The difference between twentieth-century mathematical logic and the syllogistic it succeeded is quite like the difference between Diophantine algebra and algorithmic algebra. Both the Diophantine approach and syllogistic theory consist of a number of paradigmatic solutions, in which appropriate substitutions for the terms actually used have to be made for these to be applicable to the cases at hand. In either case no justification is offered for these solutions, no guidelines are provided for finding solutions to unmentioned cases, and no explicit mention of the constraints on the choice of acceptable specific terms for substitution is made. In contradistinction, twentieth-century mathematical logic proffers a small number of general rules of deduction, each applicable to any of a well-defined class of operands, such that by the successive application of these deduction rules any truth-functionally valid argument can be shown to be valid. Thorougoing justification is given for the dependability of each rule of deduction, and hence of any proof which consists of a finite sequence of applications of such rules; the operand upon which these rules may operate are scrupulously specified, and extending such rules to non-truth-functional contexts, such as model logics, was seen to be an elementary matter. In each of these respects the deduction rules of mathematical logic show a close analogy to Khwarazmi’s algebraic algorithms.

Several deductive systems have been devised since the beginning of the twentieth century, and while some of them are fully algorithmic, in the sense that the sequence of deduction rules appropriate to a specific argument is uniquely determined by the structure of the argument involved, in some other systems, in which rules reflecting those actually used in mathematical inferences are chosen as basic, a number of different sequences of deduction rules may be applied to the same premises to yield different proofs of the same inference. It is only in this respect of rather minor condition that the more usual deductive systems of mathematical logic fall short of being fully algorithmic.

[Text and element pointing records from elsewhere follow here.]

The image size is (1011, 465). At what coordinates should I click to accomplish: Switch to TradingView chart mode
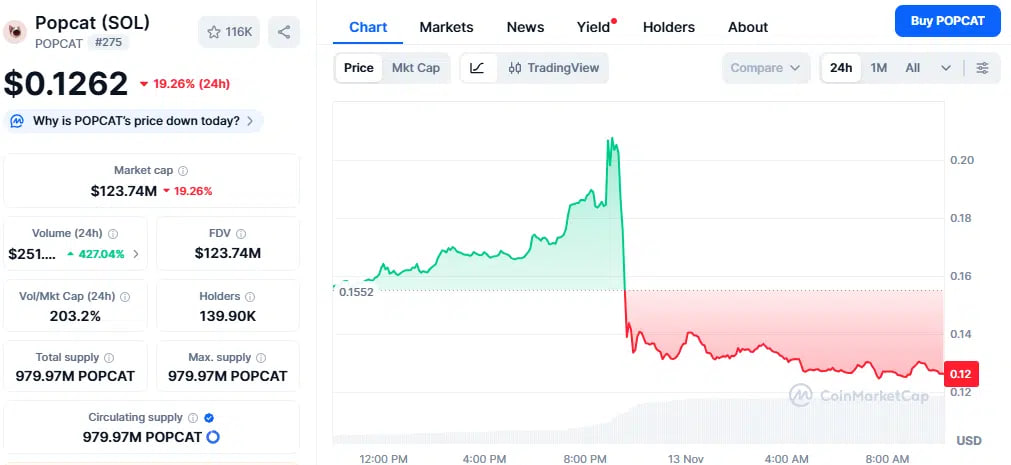point(553,68)
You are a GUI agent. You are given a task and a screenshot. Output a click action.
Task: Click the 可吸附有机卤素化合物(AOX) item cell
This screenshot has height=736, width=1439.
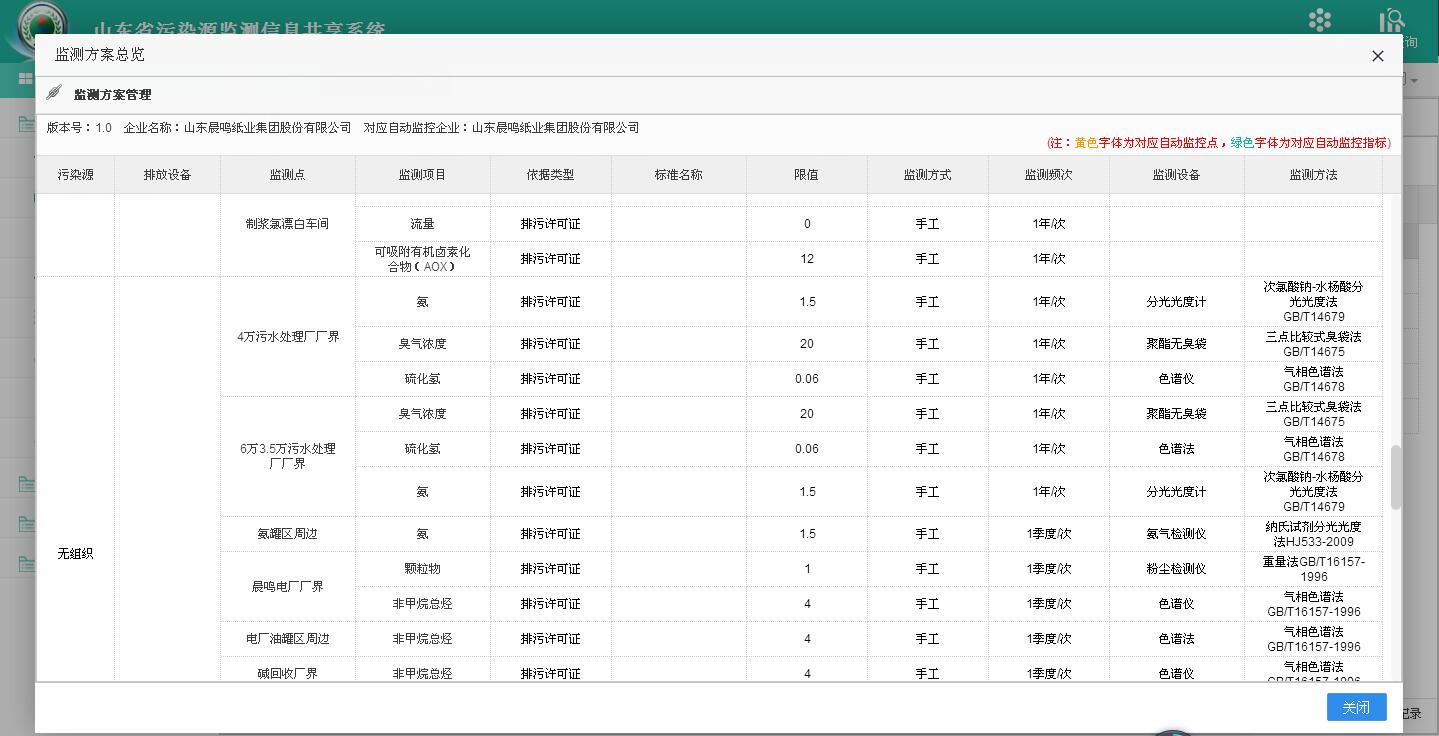(422, 259)
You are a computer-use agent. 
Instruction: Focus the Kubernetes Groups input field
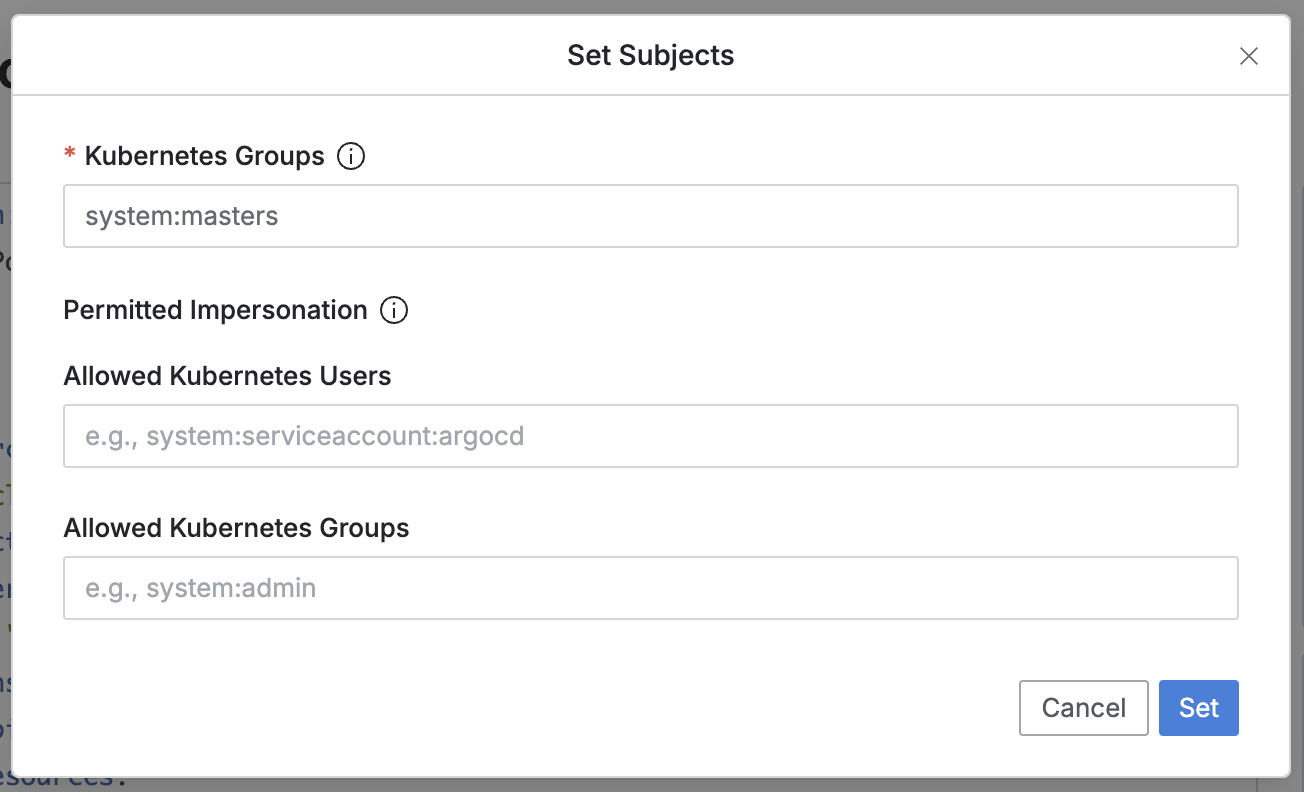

While the algorithmic approach has profoundly influenced both theoretical and practical mathematics from the Islamic Renaissance to the present, the influence it has exerted upon the daily lives of the multitudes through that channel is negligible when compared with the influence it has deployed through the increasingly more common use of automatic processors. Such processors function by performing algorithms, which are called programs. The main idea behind writing a program is to devise an algorithm for performing any instance of a well-defined class of tasks, and to express that algorithm in terms of a sequence of operations the processing device for which the program is intended can perform. Most contemporary processors have programs for receiving algorithms expressed in languages very similar to ordinary English and producing the requisite sequence of operations that processor can perform, so the only task left for the ordinary user is to devise the required algorithm in terms of an acceptable programming language.

Efforts directed towards getting automatic processors to perform immensely complicated tasks, such as running the postal services of entire countries, are said to involve the systems analysis of those tasks. Systems analysis result typically in the production of a very large number of relatively simple algorithmic procedures interrelated by means of still other coordinating algorithms, these systems of algorithms themselves figuring as sub-components of more comprehensive algorithms, on through a fairly large number of levels of complexity. To the extent that the prediction that increasingly larger numbers of practical chores will be turned over to automatic processors is reliable, one can foresee that in the fairly close future almost everybody will have developed a familiarity with algorithms, either through somehow assisting in the production of programs, or at least through hating them for having rendered their merely human services dispensable.